The data didn’t contain great revelations on the spending patterns of North Coast legislators. But the release was deemed a historic step forward for those seeking more transparency in government.
“This is really a watershed moment,” said David McCuan, a Sonoma State University political scientist. Even so, he said, the legislative leaders released the data reluctantly in an effort to avoid a state ballot measure that would have forced greater disclosures.
“They went kicking and screaming,” McCuan said. And in the aftermath of the financial scandal in the city of Bell, he said, good government groups are going to keep pushing for more disclosures concerning the workings of the Legislature.
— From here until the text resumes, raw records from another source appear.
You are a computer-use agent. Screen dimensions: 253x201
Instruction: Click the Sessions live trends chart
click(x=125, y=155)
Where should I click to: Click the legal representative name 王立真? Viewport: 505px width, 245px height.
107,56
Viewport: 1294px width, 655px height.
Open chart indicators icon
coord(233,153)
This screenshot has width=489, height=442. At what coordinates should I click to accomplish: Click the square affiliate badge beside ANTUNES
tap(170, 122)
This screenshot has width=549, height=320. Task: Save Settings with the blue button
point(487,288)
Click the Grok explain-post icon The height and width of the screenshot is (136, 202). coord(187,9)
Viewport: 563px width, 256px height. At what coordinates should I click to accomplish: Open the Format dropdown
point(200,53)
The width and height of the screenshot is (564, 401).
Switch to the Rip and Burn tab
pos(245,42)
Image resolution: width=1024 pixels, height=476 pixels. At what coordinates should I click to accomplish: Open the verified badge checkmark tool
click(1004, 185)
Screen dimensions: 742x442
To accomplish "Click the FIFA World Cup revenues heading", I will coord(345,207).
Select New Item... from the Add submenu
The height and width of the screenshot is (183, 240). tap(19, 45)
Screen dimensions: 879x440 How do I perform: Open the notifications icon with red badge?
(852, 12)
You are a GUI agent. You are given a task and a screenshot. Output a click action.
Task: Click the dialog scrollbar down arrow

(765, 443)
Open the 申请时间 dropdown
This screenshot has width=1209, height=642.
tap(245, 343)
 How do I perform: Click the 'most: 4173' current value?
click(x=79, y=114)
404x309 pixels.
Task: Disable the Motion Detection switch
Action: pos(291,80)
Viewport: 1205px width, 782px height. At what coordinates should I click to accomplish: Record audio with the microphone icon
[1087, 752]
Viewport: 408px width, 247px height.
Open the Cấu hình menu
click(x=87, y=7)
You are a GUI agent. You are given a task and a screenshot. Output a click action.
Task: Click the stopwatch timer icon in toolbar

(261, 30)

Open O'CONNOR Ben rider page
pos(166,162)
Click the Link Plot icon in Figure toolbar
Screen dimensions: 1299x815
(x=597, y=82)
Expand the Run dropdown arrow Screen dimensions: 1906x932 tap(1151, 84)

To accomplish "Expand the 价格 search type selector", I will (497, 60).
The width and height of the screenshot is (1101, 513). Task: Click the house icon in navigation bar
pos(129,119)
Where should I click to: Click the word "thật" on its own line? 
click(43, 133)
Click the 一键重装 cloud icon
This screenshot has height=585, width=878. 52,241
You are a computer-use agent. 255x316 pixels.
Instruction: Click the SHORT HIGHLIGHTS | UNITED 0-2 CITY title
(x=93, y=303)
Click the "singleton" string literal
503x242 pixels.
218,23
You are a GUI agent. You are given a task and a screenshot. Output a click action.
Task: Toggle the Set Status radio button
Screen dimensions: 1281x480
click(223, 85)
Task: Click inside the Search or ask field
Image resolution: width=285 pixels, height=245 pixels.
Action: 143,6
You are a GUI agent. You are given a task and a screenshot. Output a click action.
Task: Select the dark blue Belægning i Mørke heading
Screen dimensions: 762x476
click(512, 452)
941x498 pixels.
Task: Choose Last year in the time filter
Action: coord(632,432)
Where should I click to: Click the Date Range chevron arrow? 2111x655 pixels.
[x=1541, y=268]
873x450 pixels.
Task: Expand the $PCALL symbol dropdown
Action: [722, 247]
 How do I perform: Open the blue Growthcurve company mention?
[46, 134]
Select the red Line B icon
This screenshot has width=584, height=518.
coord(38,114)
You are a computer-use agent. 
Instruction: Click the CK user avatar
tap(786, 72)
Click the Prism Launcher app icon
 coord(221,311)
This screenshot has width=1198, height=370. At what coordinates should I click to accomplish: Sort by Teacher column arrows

The data, released after 4 p.m. Friday, covers different time periods for state Senate and Assembly members. The Senate data covers Dec. 1, 2009 to Nov. 30, 2010. The Assembly records detail expenses from Dec. 1, 2010, to July 31.
As a result, the release contains no data on the spending of state Sen. Noreen Evans, D-Santa Rosa, a legislator for six years. The Assembly data begins about the time she was leaving that body, while the Senate data covers a period that ends before she took office there in January.
Assembly Speaker John Perez and Senate President Pro Tem Darrell Steinberg made available each lawmaker’s office budgets showing staff salaries, travel expenses and car leases, among other office items. It showed the Assembly, with 80 lawmakers, has spent more than $86 million so far this year, and the Senate, which has 40 lawmakers, has spent $69.3 million so far this year.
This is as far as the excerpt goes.